January 14, 2009
The dollar's gain
Something unusual seems to have happened recently in the economic world. At the same time that our government has been borrowing and creating hundreds of billions of dollars, the dollar's international value has jumped. It would seem the opposite would have happened, that the dollar would have dropped in value. Why didn't it?
Dr. Mike Walden, North Carolina Cooperative Extension economist in the College of Agriculture and Life Sciences at N.C. State University, responds:
"Well, because with all the economic troubles, all over the world - and indeed, we are in a worldwide recession - the U.S. dollar is still considered to be the most stable currency. It's still considered to be a safe haven. So, what you've seen happen is as investors all around the world are getting out of stock markets, they're getting out of different government bonds, they're all flocking to the dollar. They're all buying investments that are denominated in the dollar, like federal treasury securities. Indeed, the federal government has now been able to issue investments that carry zero interest rates.

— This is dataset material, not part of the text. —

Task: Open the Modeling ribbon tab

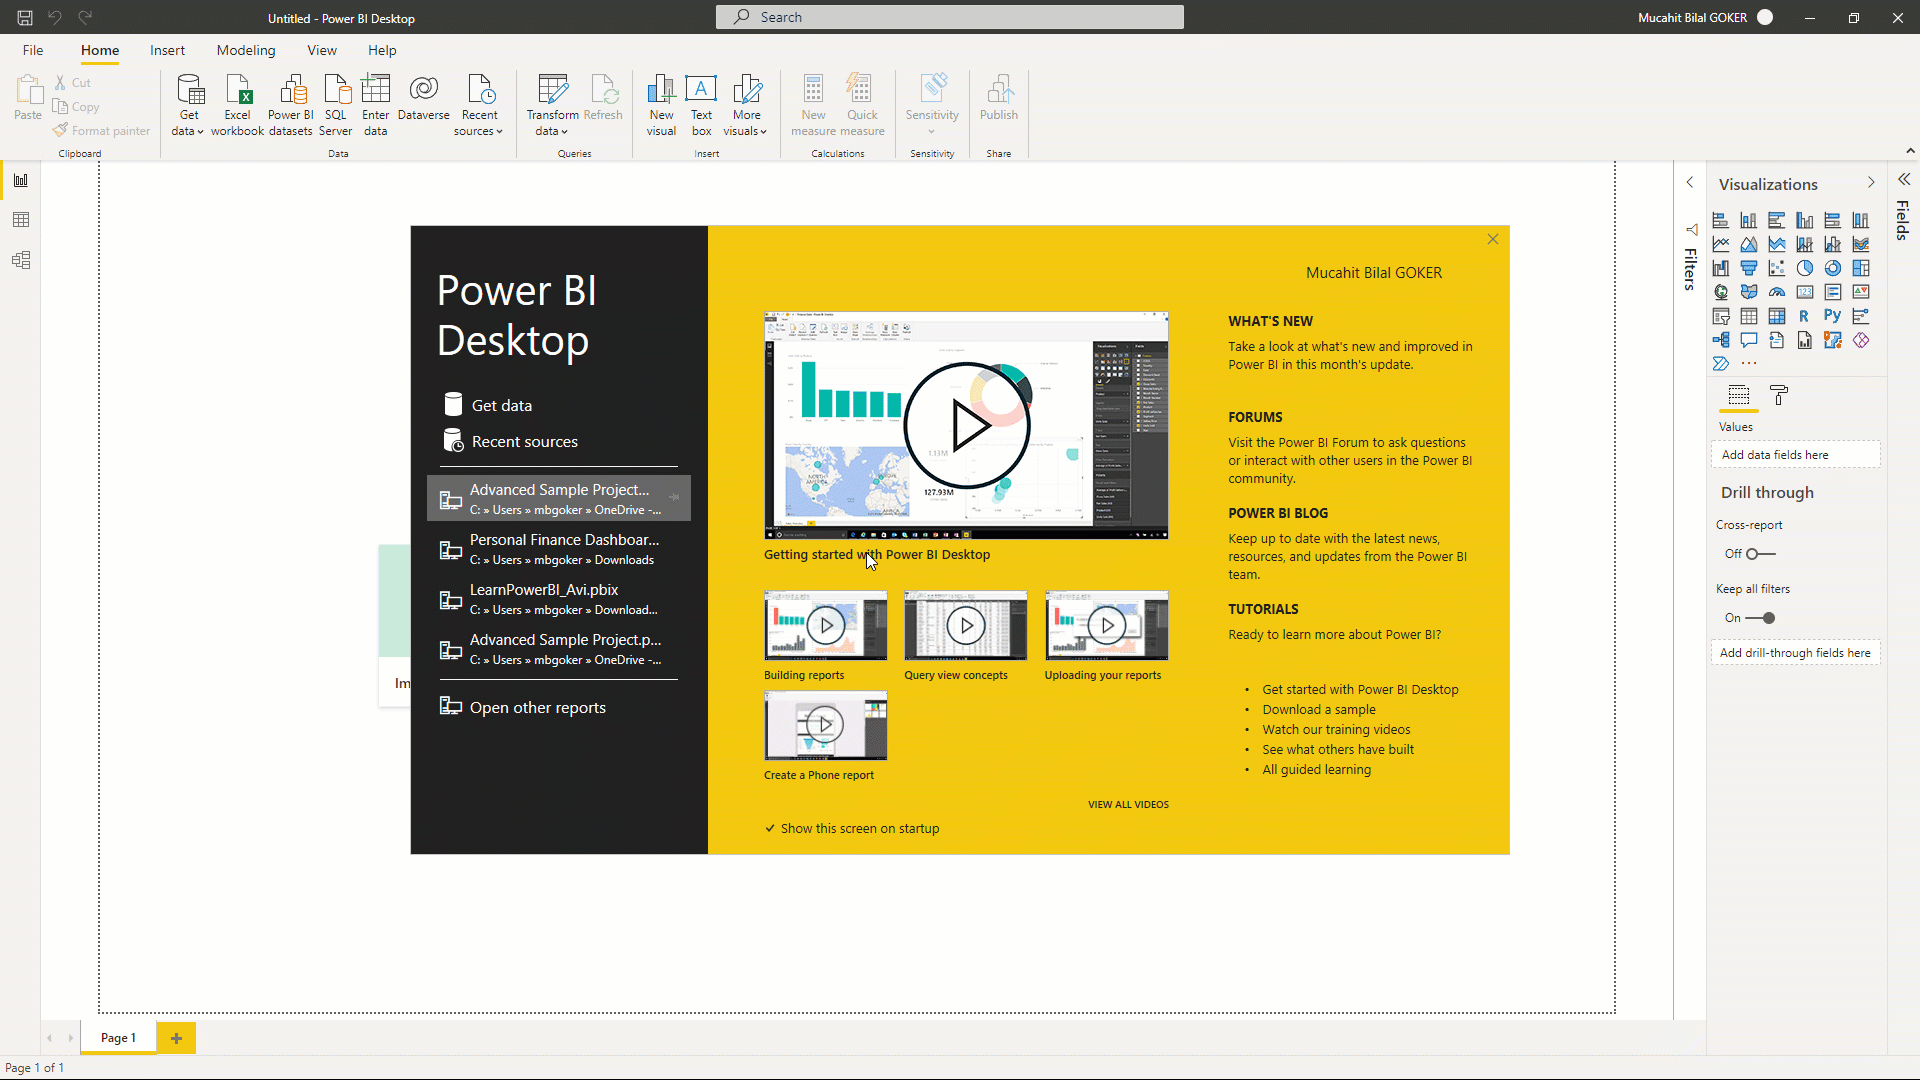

That is, people are so interested in having their money parked in dollars that they don't even need to be paid interest on it. That's actually unprecedented. And so it has been good for our international status actually to have this worldwide economic crisis. Now there's certainly a downside to the stronger dollar, and that is that it's reducing the growth in our exports. Our strong export growth over the last couple of years has been a very positive point in our economy. Now that export growth is slowing, that's simply going to add to the recession."